By Lord Randall
To say “Purulent Manifestations” of 2021 caused the death metal world to sit up and take notice is an understatement, TERATOMA’s initial independent crusher being released by no less than five labels in all imaginable formats within two years of its arrival. Now, just over four years later, we find the Berliners on Me Saco Un Ojo Records out of London, and ready to (hopefully) cause damage with “Longing Voracity”.
I’m not a fan of needless, unrelated intros as a rule, but “Exordium” transudes smoothly into the title track opener, neither out of place nor overstaying its welcome.

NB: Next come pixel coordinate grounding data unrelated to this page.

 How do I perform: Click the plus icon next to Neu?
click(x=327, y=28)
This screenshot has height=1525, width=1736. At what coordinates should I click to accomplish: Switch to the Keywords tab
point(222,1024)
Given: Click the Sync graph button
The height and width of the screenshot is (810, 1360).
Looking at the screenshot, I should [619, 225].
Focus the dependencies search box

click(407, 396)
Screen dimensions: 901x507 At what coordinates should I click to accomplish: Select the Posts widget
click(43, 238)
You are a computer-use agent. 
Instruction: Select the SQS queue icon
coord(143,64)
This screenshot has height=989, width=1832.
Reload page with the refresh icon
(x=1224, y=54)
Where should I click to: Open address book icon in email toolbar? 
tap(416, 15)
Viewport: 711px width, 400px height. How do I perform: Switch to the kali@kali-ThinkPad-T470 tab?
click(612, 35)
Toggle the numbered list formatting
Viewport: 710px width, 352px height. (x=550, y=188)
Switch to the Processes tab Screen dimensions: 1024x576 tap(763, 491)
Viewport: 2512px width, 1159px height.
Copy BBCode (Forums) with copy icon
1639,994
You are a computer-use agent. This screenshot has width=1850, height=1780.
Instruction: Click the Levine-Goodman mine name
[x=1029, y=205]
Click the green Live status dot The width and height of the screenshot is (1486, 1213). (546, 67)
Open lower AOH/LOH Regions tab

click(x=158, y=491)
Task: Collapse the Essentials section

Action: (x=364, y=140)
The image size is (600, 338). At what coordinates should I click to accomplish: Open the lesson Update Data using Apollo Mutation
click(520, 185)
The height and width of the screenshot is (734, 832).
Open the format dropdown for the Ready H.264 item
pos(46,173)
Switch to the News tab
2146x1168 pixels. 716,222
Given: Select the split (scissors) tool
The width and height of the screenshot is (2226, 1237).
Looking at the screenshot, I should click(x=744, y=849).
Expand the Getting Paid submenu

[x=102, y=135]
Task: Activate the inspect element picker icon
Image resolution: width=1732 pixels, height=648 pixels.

There’s immediately a feeling of death metal classicism here, winding chords and twisting rhythms, a voice dredged up from Challenger Deep, and a solo lends an aura of the disjointed to the affair letting us know that TERATOMA knows where it came from and respects its ancestry. “Chaotic Bewilderment” lives up to its name, a churlish, Neanderthal mid-pace, and a riff from 2:10-2:35 that will truncheon your ears long after we’ve moved on through the blues-flavored solo and been utterly dilapidated by the coda.
Plodding yet portentous, the doomed beginning of “Circle Of Perdition” quickly slams into a frenetic firestorm worthy of KRABATHOR, only to return the ground ‘n’ pound, then back to roiling and deadly death, driving the name of the track through your skull with force. What I was not expecting, however, was the unabashedly and truly exquisite instrumentation of “Interim”, exposing the band as more than competent arrangers, a strange JETHRO TULL mood conjured within the song and the listener. “Festering Realm” opens before us, pustulant and rabid, seeping septic soundscapes unfolding only to envelop us into its dreaded embrace.
Ending with the cavernous “Stertorous Whisper”, the German quintet has crafted a passage through the Hells in musical form. Definitely beholden to the classics of the genre’s formation but grasping at – and often finding – that thing that will set TERATOMA apart. Fans of the aforementioned KRABATHOR, WOMBBATH’s “Internal Caustic Torments”, and Sunlight Studios should stop reading and purchase “Longing Voracity”.